Burying Beetles: Burying beetles (Silphidae: Nicrophorus) are one of only a handful of insect taxa exhibiting biparental care. Males and females independently search for small vertebrate carcasses that serve as a food source for the developing young. A male successful at locating a carcass emits a sex pheromone that serves to attract a sexually receptive female. The male and female cooperate in burying the carcass, and actively defend it against conspecific intruders and members of other Nicrophorus species. Adults of either sex also make competent single parents that feed the larvae up until the larvae have consumed the carcass and left the brood chamber.

Sagebrush Grig: The sagebrush grig, Cyphoderris strepitans, belongs to an obscure Othopteran lineage, the Haglidae.We study C. strepitans in Grand Teton National Park, where it occurs in high-altitude sagebrush meadows.
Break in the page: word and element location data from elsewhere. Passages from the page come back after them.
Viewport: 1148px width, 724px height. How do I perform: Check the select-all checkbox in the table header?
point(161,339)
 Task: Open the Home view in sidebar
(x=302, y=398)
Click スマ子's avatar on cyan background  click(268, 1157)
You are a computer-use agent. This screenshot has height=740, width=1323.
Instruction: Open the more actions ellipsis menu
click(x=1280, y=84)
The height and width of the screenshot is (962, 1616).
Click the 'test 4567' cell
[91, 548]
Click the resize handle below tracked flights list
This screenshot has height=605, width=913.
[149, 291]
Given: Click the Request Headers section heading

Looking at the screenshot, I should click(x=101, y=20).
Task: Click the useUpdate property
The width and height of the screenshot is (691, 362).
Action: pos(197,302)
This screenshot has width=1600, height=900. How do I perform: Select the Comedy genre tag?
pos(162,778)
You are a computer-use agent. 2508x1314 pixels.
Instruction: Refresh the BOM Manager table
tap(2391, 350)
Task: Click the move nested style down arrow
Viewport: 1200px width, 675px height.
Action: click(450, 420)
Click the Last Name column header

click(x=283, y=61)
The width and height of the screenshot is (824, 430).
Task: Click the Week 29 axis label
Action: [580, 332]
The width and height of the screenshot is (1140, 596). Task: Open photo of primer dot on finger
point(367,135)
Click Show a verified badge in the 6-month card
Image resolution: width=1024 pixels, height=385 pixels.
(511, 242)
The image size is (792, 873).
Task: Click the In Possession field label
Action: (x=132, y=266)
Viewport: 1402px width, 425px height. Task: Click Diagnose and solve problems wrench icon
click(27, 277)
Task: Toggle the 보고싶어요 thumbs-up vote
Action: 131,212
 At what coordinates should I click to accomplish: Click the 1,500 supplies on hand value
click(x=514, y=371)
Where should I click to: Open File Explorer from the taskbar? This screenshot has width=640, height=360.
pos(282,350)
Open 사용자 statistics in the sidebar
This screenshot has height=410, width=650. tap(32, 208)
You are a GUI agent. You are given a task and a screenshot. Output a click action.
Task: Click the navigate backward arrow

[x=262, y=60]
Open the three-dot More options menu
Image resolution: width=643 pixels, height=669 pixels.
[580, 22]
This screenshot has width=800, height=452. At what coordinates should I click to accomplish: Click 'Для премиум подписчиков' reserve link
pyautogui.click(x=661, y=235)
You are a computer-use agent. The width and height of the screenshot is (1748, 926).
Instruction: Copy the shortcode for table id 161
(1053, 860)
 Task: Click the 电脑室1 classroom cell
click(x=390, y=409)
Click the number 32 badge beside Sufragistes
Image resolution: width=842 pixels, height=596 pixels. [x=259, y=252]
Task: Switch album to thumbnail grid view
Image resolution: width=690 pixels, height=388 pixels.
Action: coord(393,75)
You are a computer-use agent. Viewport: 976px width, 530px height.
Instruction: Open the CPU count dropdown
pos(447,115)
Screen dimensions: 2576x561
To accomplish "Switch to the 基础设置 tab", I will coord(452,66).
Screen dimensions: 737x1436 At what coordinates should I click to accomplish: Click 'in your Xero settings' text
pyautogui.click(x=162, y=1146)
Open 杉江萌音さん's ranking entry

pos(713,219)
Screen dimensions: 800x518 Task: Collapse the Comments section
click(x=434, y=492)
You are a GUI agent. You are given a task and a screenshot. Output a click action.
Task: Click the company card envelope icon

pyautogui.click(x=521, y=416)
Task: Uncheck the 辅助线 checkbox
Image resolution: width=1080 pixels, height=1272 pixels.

Each night during the breeding season, males emerge from the soil litter shortly after sunset, climb into the sagebrush and begin to sing to attract sexually receptive females. Copulation is initiated when a receptive female climbs the dorsum of a male, at which time he transfers a spermatophore. During copulation, the female feeds on the male's fleshy hindwings and ingests haemolymph oozing from the wound.

Decorated Cricket: The decorated cricket, Gryllodes sigillatus occurs in tropical regions throughout the world. Like many insects, male decorated crickets offer females a courtship food gift at the time of mating. This gift comes in the form of a spermatophylax, which is a large, jelly-like ball attached to the spermatophore. Shortly after mating, the female bends at her abdomen and removes the spermatophylax with her mouthparts, leaving the sperm-containing ampulla attached to her genital opening. When the spermatophylax has been consumed, the female bends again and removes the sperm-ampulla, consuming it as well.